“The Boat / Tekne”; hikâyesini, “Head” (2016) isimli kendi kısa filmine dayandırarak, başroldeki “on parmağında on marifet” olan MacGyver’ı anımsatan balıkçı karakterini de canlandıran (oğul) Joe Azzopardi ile birlikte yazan Malta’lı sinemacı (baba) Winston Azzopardi’nin yönetmen koltuğunda oturduğu ilk uzun metrajlı sinema filmi…
Prömiyeri, 22 Eylül 2018’de Fantastic Fest’de yapılan ve 22 Şubat 2019 tarihinde Malta’da vizyona giren filmin, hâlihazırda IMDB, Rotten Tomatoes ve Metacritic gibi mecralarda ciddiye alınacak miktarda oydan oluşan bir izleyici ve yorumcu puanı ortalaması mevcut değil…

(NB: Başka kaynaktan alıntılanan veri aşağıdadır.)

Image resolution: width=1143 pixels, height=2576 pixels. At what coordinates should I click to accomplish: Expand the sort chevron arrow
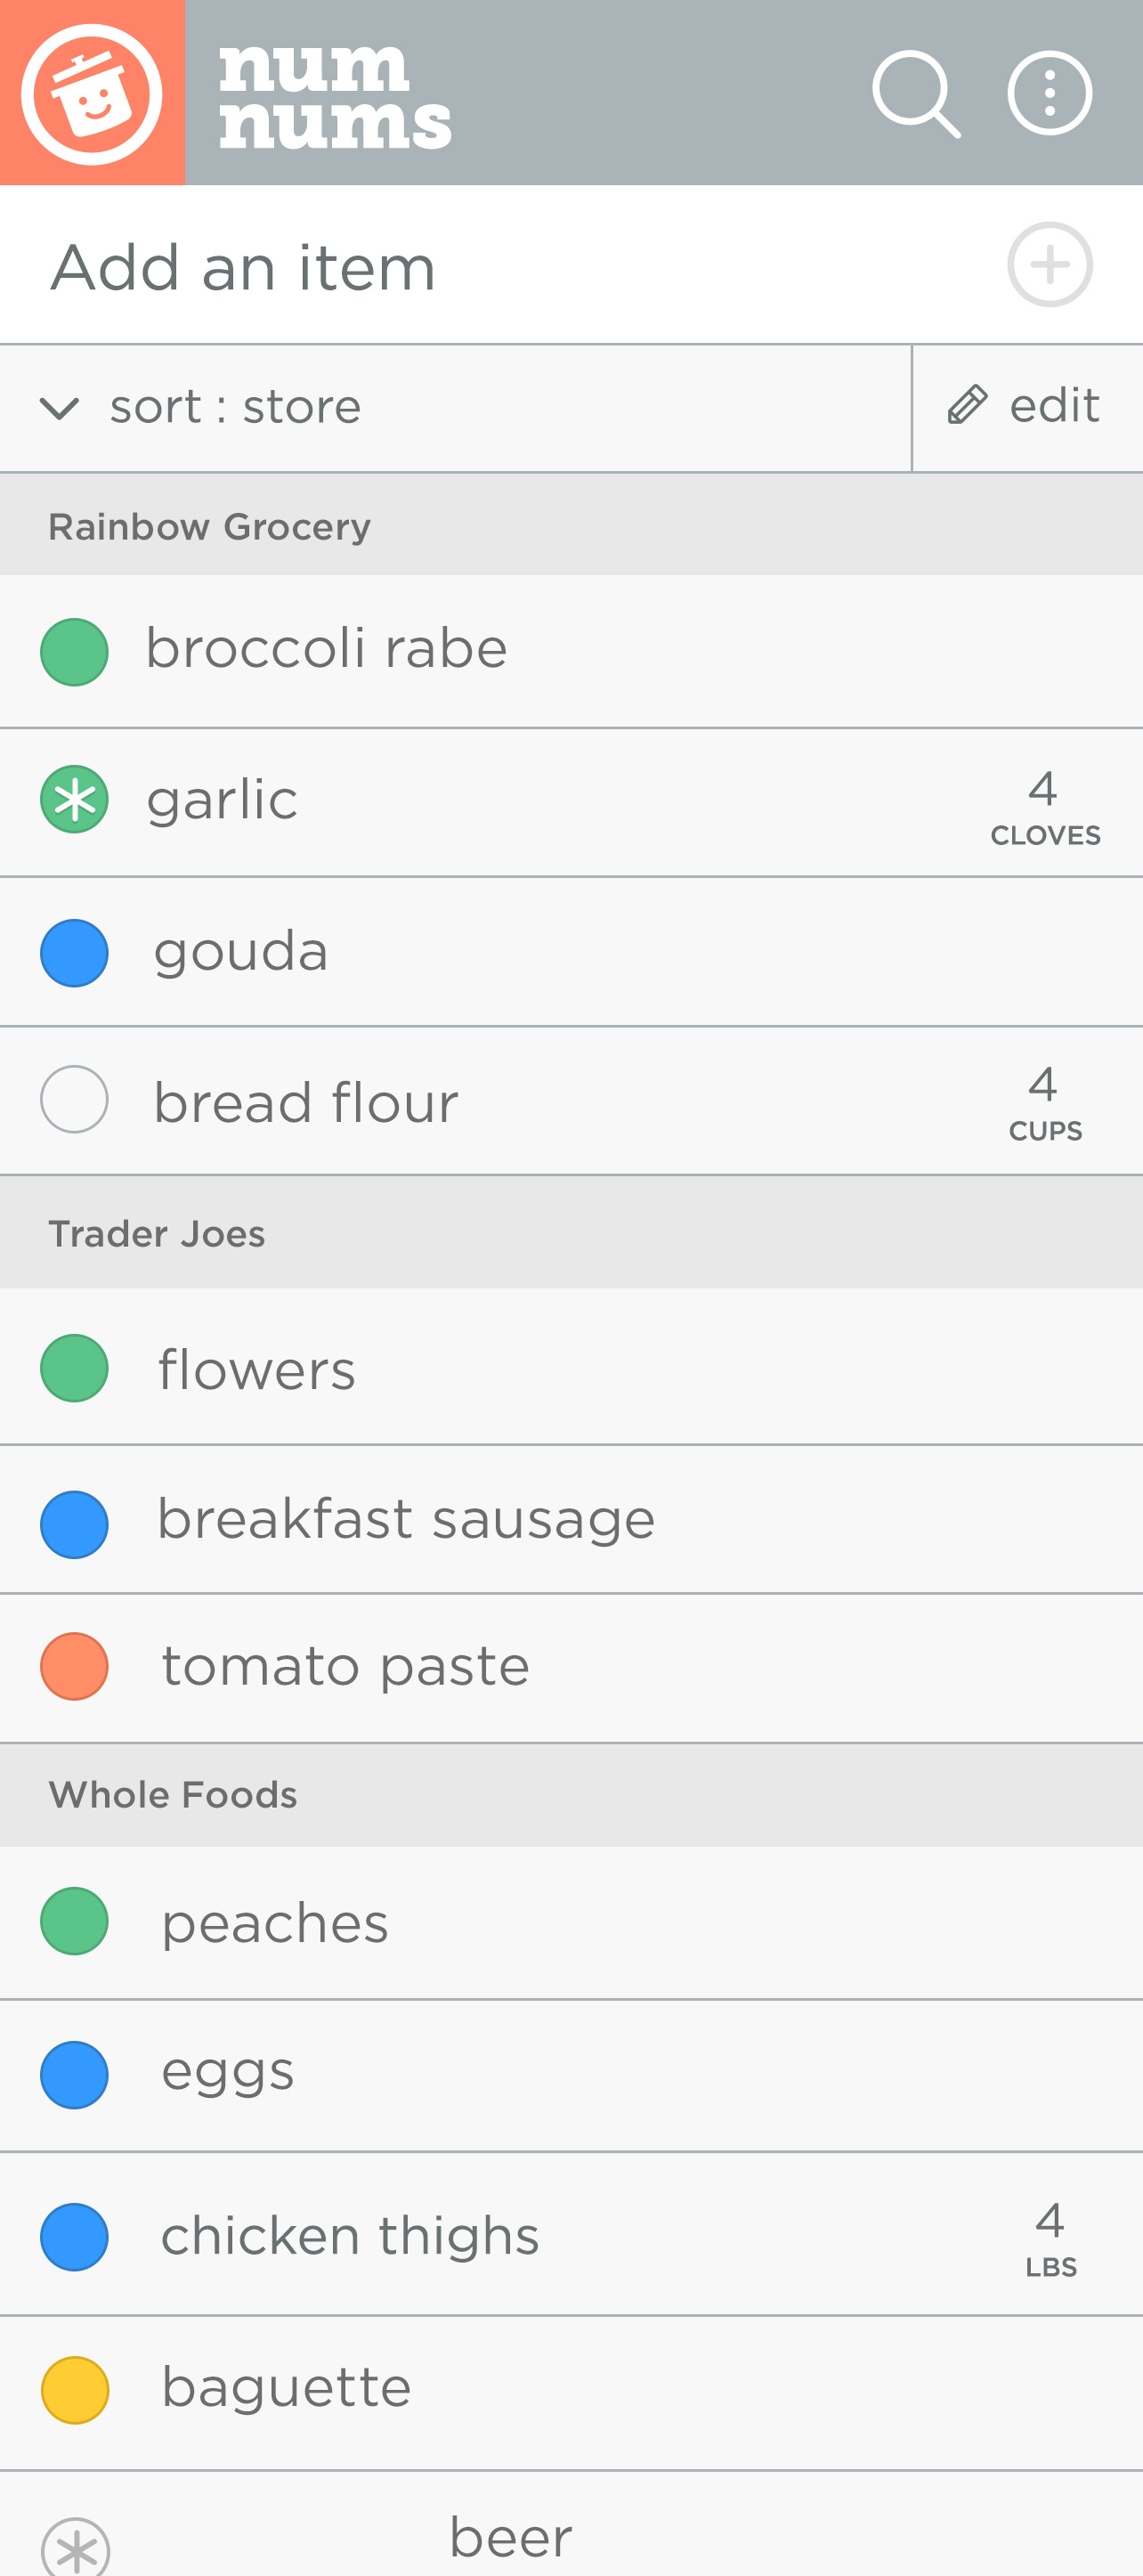pyautogui.click(x=59, y=408)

O nedenle bizde, 5 milyon dolarlık bir bütçeyle çekilen ve başlangıçtaki yoğun sis nedeniyle bir ara “Cast Away” (2000), “Ghost Ship” (2002) veya “Life of Pi” ye (2012) evrileceği düşünülen fakat daha sonra bunlarla hiçbir alakasının olmadığı anlaşılan bu filmi, her zamanki gibi önceliği oyuncu kadrosuna vermek suretiyle bizzat kendimiz mercek altına alarak incelemeye ardından da puanlamaya çalışacağız…
Bunun içinde, her bünyenin kolay kolay kaldıramayacağı bir tempoya sahip olan filmin ayrıntılı incelemesine geçmeden önce filme ilişkin ilk tespitimizi, sonrasında da naçizane ilk önerimizi paylaşalım istiyoruz…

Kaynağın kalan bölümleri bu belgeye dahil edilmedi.